Dr. Johannes Höhne: "Chargrid - Understanding 2D documents"

13. Jun

Dr. Johannes Höhne: "Chargrid - Understanding 2D documents"

Im Rah­men des For­schungs­kol­lo­qui­ums Wirt­schafts­in­for­ma­tik und Data Sci­ence re­fe­riert Dr. Johannes Höhne von SAP Research Berlin  über "Chargrid - Understanding 2D documents"


Da­tum und Ort:  13. Juni 2019    12.15 Uhr   C 14.203


Textual information is often represented through structured documents which have an inherent 2D structure. This is even more so the case with the advent of new types of media and communications such as presentations, websites, blogs and formatted notebooks. In such documents, the layout, positioning, and sizing might be crucial to understand its semantic content and provide a strong guidance to the human perception.

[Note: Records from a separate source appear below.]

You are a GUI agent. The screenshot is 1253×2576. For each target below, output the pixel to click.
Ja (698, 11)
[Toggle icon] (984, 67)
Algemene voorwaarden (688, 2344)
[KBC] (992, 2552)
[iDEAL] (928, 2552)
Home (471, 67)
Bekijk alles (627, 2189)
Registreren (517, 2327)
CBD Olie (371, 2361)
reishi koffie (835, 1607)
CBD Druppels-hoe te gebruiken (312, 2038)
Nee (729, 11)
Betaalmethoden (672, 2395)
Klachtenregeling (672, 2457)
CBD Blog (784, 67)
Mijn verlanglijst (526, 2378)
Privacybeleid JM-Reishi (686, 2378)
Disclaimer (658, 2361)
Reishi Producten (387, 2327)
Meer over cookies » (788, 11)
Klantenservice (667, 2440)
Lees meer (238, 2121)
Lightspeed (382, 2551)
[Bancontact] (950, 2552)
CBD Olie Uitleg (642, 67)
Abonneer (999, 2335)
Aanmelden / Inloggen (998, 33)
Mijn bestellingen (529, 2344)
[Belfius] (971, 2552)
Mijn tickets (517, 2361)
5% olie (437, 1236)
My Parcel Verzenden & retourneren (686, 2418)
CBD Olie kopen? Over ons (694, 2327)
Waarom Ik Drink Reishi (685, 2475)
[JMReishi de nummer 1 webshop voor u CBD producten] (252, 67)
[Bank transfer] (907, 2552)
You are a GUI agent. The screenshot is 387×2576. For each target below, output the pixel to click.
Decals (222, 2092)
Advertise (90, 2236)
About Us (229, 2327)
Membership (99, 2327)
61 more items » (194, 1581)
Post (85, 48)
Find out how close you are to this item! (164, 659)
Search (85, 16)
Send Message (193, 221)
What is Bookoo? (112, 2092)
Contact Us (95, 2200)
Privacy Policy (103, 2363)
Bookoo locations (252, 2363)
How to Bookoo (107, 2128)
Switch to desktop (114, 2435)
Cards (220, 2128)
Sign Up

Natural language processing (NLP) addresses the task of processing and understanding plain texts. However, it processes text by serializing it thereby completely ignoring any 2D structure in the text. On the other hand, computer vision (CV) may be used to process document images. In this way, the structure is retained but the document semantics should be learned all the way from the image pixels. We introduce a new representation for 2D documents – the character grid (chargrid) – that retains the original 2D structure while directly encoding the characters in the text. The character grid representation can readily be used with, e.g. deep neural networks. We apply chargrid to the task of information extraction from invoices and show that it captures the best of both worlds – NLP and CV. Chargrid is accepted for presentation at EMNLP 2018 and is also deployed in the production system of SAP Concur, currently processing tens of thousands of invoices every month.